Bu bence kesinlikle bir avantaj. Çünkü sınırsız bir şey oldu bu. Ben de kullanırken inanılmaz ilham alıyorum. Bir dükkana gidip o albümü bulup almak bence hala olması gereken romantik bir şey ama dinlemek istediğiniz parçayı anında yanınızda bulabilmek çok daha büyük bir kolaylık. Bir tıkla dinleyicinizle buluşabilmek harika! Biraz da bu yüzden sosyal platformları çok seviyorum.
Yemek yapmak ve müzik yapmak arasında benzer bir bağ kuruyorsunuz. Bu metaforu biraz açabilir misiniz?
Enstrümanlar, melodiler hepsi birleşip bir şarkıyı oluşturuyor. Yemekte ise birçok malzeme birleşip bir tabak oluşturuyor.
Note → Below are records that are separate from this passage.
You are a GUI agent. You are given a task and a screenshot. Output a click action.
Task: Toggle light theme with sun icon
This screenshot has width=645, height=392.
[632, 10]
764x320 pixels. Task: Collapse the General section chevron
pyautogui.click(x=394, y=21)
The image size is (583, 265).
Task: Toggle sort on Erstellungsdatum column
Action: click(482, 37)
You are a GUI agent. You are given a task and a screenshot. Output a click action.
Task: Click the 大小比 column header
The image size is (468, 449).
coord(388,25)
Kesinlikle benzer!
Evlerden enstrüman topladık
Peki, Hatay’da bir müzik okulu açtınız. Oradaki hikâyeyi çok merak ediyorum, nasıl gelişti her şey?
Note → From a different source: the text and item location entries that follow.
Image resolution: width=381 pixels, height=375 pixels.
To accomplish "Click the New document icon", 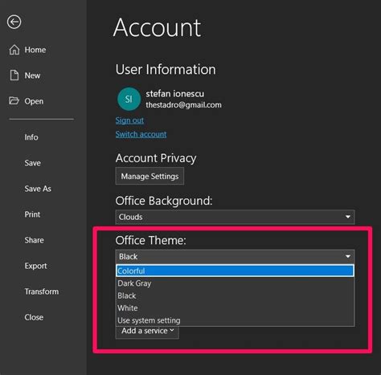I will [x=14, y=75].
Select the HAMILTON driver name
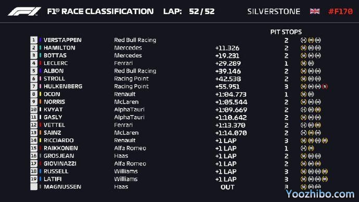The height and width of the screenshot is (202, 359). coord(59,48)
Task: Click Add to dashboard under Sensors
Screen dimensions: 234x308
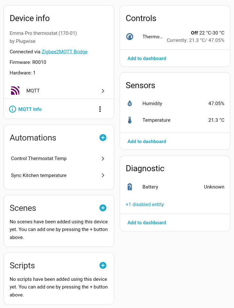Action: pyautogui.click(x=147, y=142)
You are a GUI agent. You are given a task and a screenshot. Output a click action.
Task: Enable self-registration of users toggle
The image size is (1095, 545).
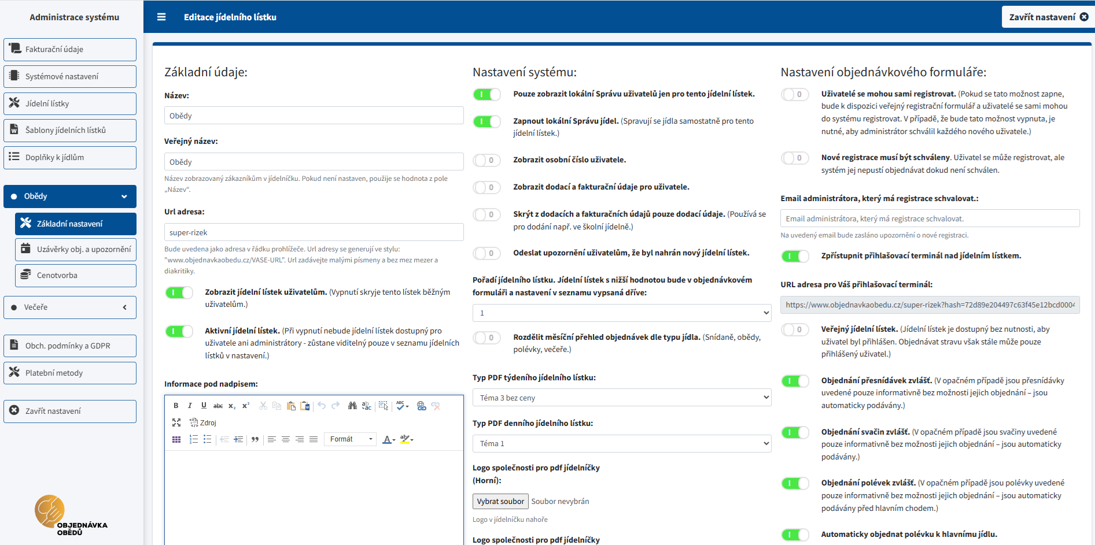(795, 94)
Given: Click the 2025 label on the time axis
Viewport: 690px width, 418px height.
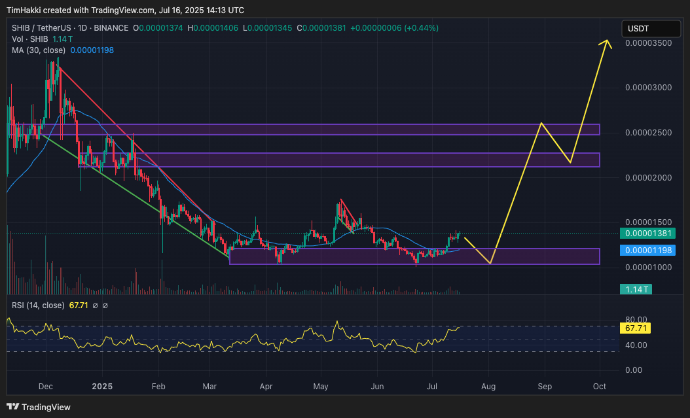Looking at the screenshot, I should [102, 387].
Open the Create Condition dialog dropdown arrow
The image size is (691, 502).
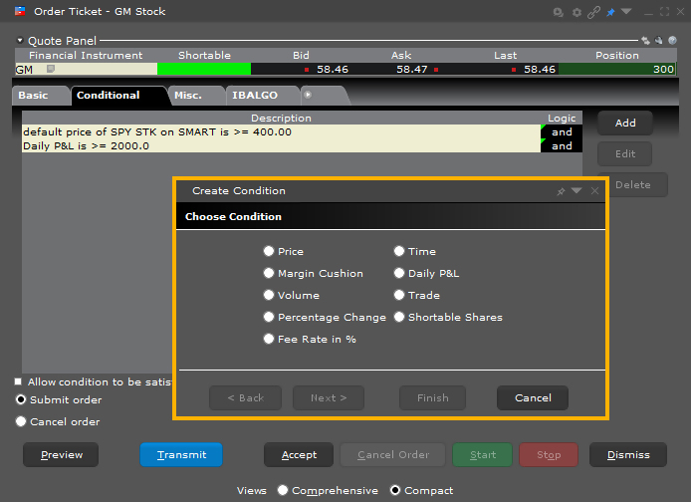pos(576,191)
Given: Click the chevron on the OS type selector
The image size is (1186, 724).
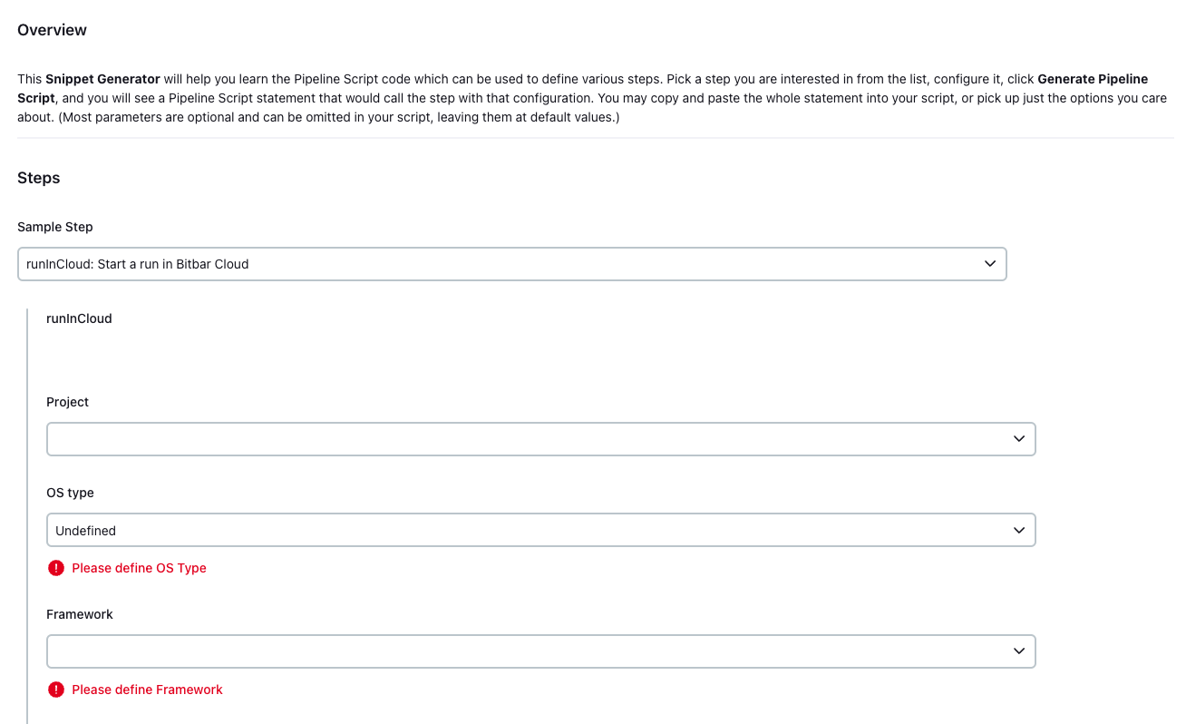Looking at the screenshot, I should pos(1019,529).
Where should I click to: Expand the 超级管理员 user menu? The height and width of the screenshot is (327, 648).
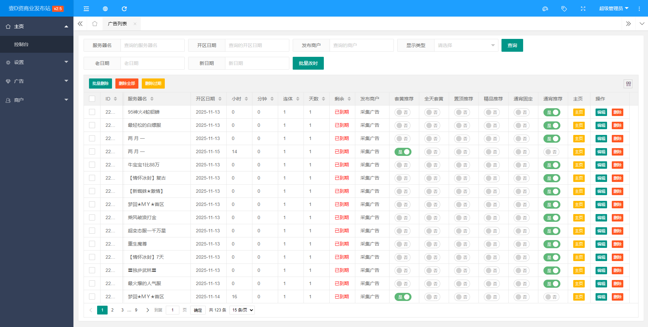[613, 8]
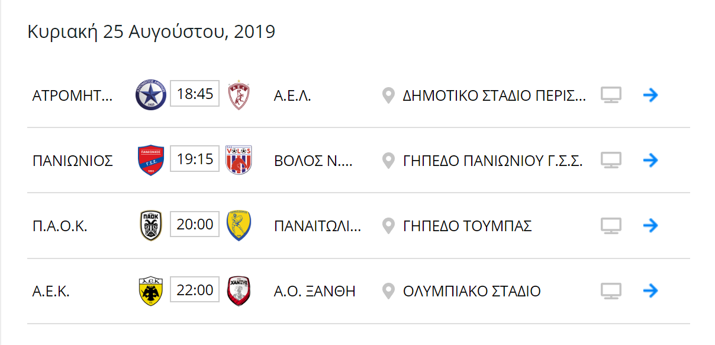
Task: Click the ΟΛΥΜΠΙΑΚΟ ΣΤΑΔΙΟ venue link
Action: 472,291
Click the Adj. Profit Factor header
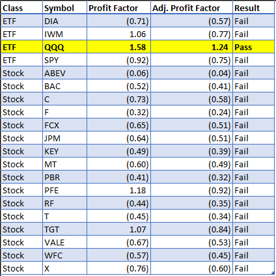Screen dimensions: 276x276 pos(191,8)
Ben bir yemek kitabı yazdım ve onun geliriyle Hatay’a bir şeyler yapmak istedim. Büyük bir proje olsun ki çok sayıda kişi yararlanabilsin istedim. Bana en yakın olan şey müzik ve bir müzik evi açalım dedik. Eşimle birlikte Amsterdam’da 30 evi gezerek kullanılmayan enstrümanları topladık. Annem, kayınvalidem… Hepsi evleri gezerek tahminen 100-150 enstrüman toplamamıza yardım etti. Türkiye Konsolosluğu ve Hollanda Konsolosluğu’nun yardımıyla onları Hatay’a yolladık. Şu anda yaklaşık bin 100 öğrencimiz var. İnanılmaz güzel haberler alıyoruz onlardan. Müzik, öğrencilere terapi gibi geliyor. Anneler için dikiş-nakış yeri açtık, Hatay’da sporla ilgilenen genç kızları destekliyoruz.
Ülkece büyük bir kabus yaşadık ama ailesinden kayıplar yaşayan sizler için daha zordu elbette bu süreç. Hatay için bir şeyler yapıyor olmak size iyi geliyor mu?
En başından beri elimizden gelen her şeyi yapmaya çalıştık. Hollanda hükümeti de bu konuda bize çok destek oldu. Yaralarımızı sarabilmek mümkün değil, dört nesli kaybettim. Fakat şu an Hatay için, çocuklar için bir şeyler yapabiliyor olmak güzel.
Önümüzdeki dönemde Karsu’dan nasıl bir proje, belki beklenmedik bir işbirliği ya da farklı bir tarz göreceğiz?
Projeler var ama tam netleşmeden söylememeliyim. Zaten büyük bir projenin içerisindeyim, anne oldum!
Yeni albümünüzün bir konser serisi başlayacak o zaman değil mi?
Evet, çok heyecanlıyım! 30-31 Ekim’de İstanbul Kongre Merkezi’nde, 2 Kasım’da Eskişehir Atatürk KSKM’de, 4 Kasım’da Bursa Merinos AKKM’de, 6 Kasım’da İzmir Kültürpark Açıkhava Tiyatrosu’nda ve 8 Kasım’da Ankara Congresium’da dinleyicilerimi yeni albümümle buluşturacağım. Herkesi bekliyorum!